Start of Exercise input

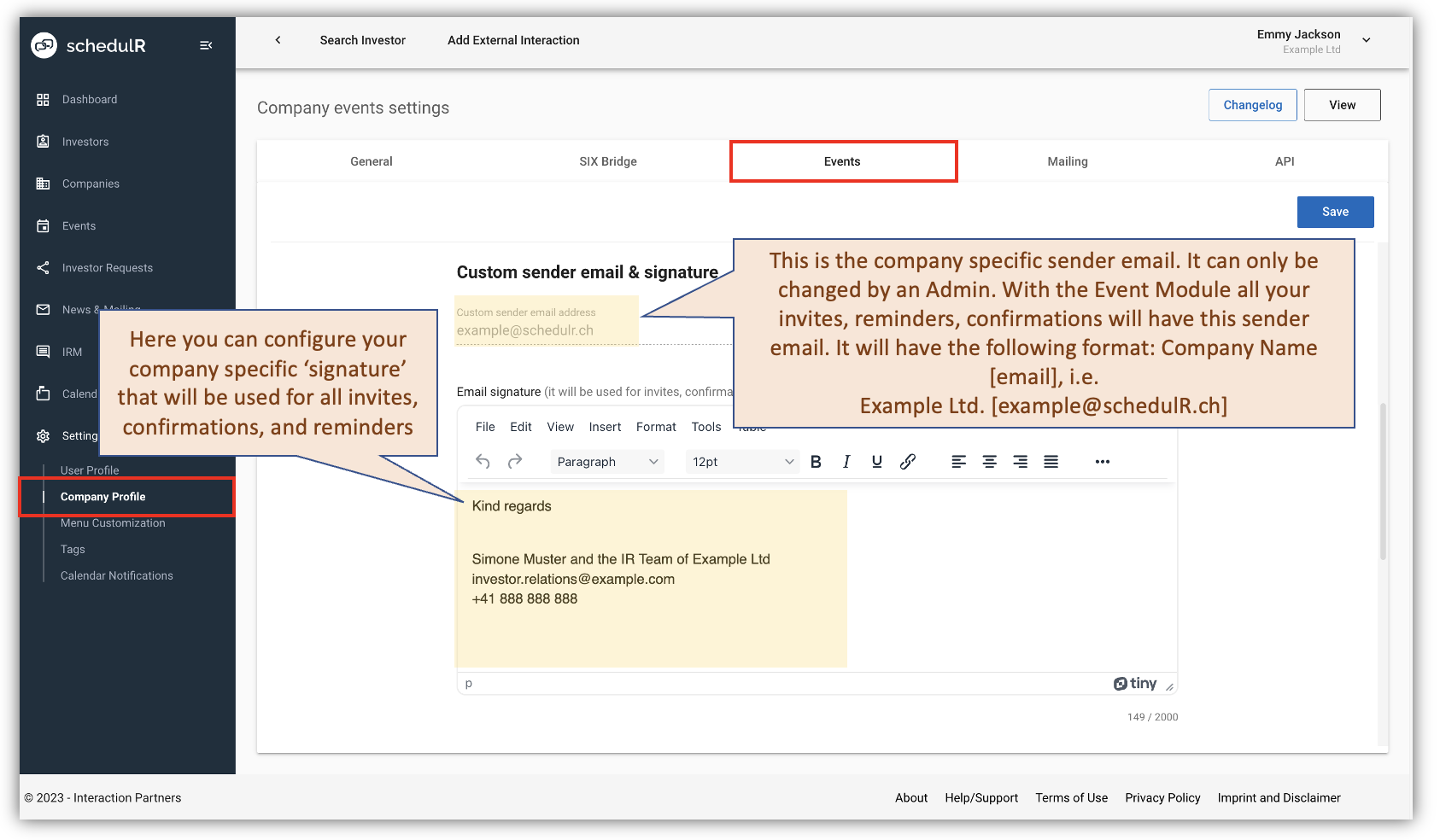Collapse the sidebar with the menu icon
Screen dimensions: 1440x840
(x=206, y=45)
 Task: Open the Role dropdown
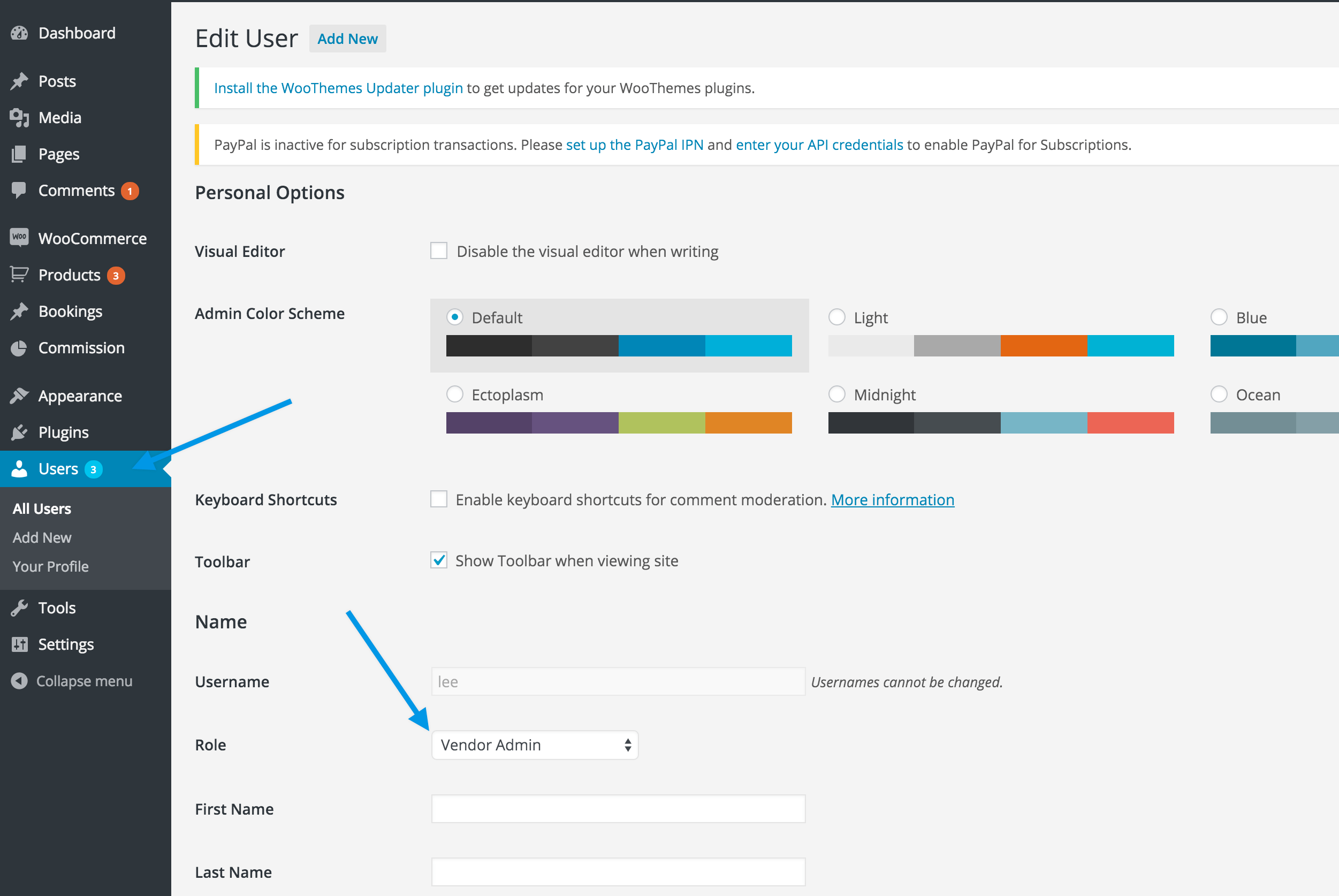point(534,745)
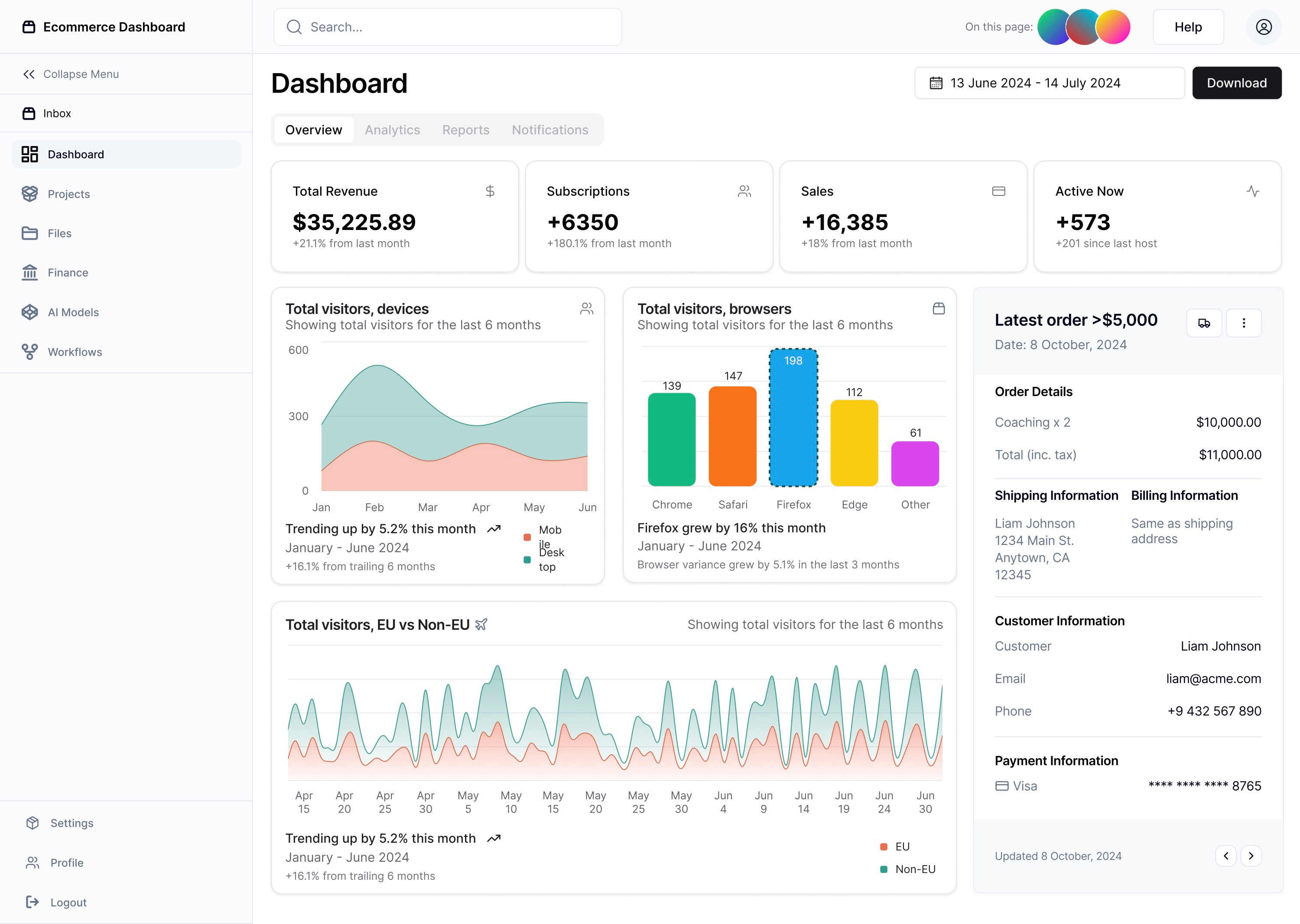This screenshot has height=924, width=1300.
Task: Switch to the Analytics tab
Action: pyautogui.click(x=392, y=130)
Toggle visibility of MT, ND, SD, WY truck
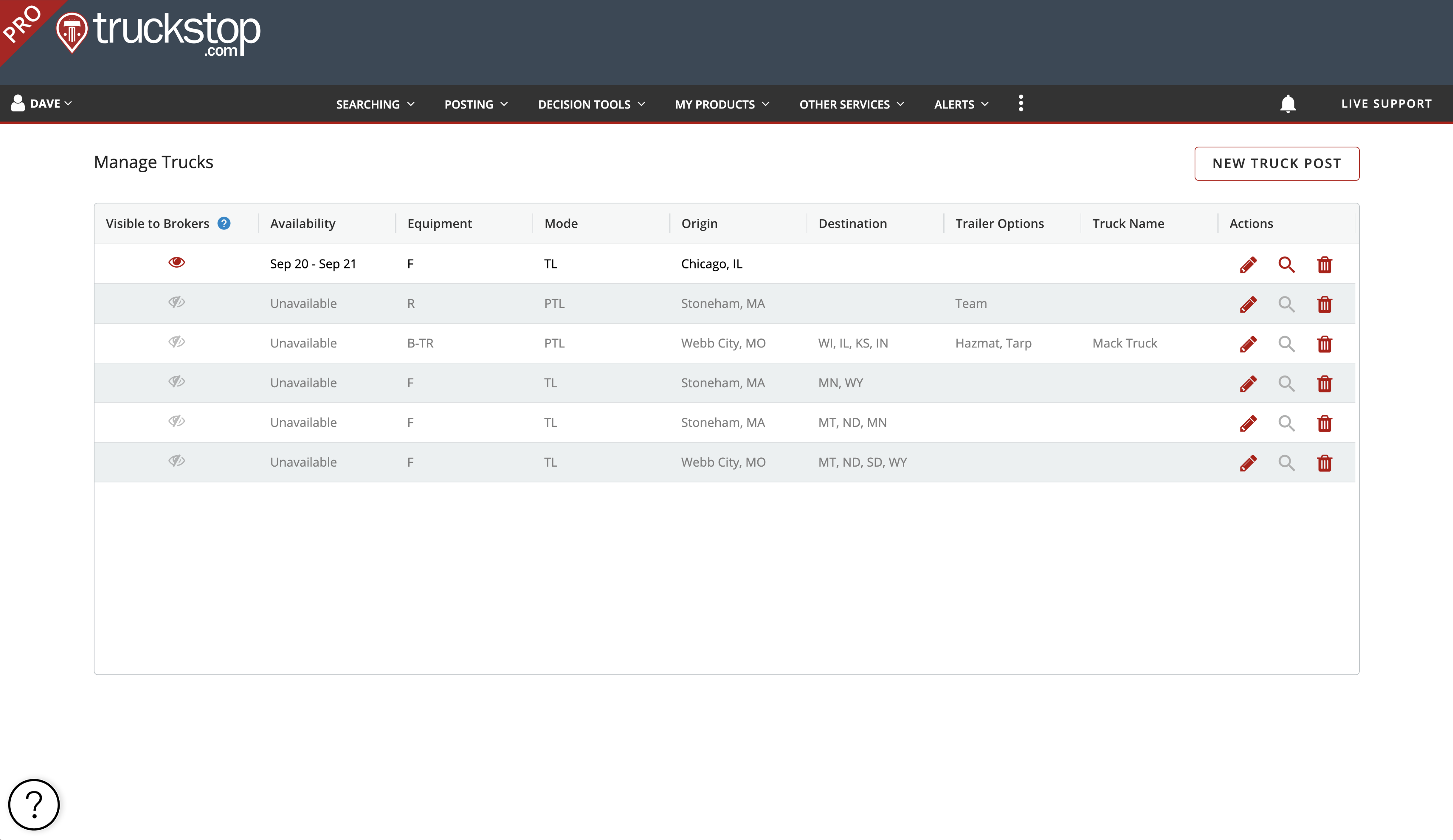 tap(176, 461)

End of Exercise input

Exercise requirements:
Set down exactly, and only, the lines from the one holding "Task: Open the Role dropdown" to the end of the records above, leaving every picture out.

Result below:
 Task: Open the Role dropdown
point(534,745)
This screenshot has height=924, width=1300.
Task: Switch to the Analytics tab
Action: pyautogui.click(x=392, y=130)
Toggle visibility of MT, ND, SD, WY truck
 tap(176, 461)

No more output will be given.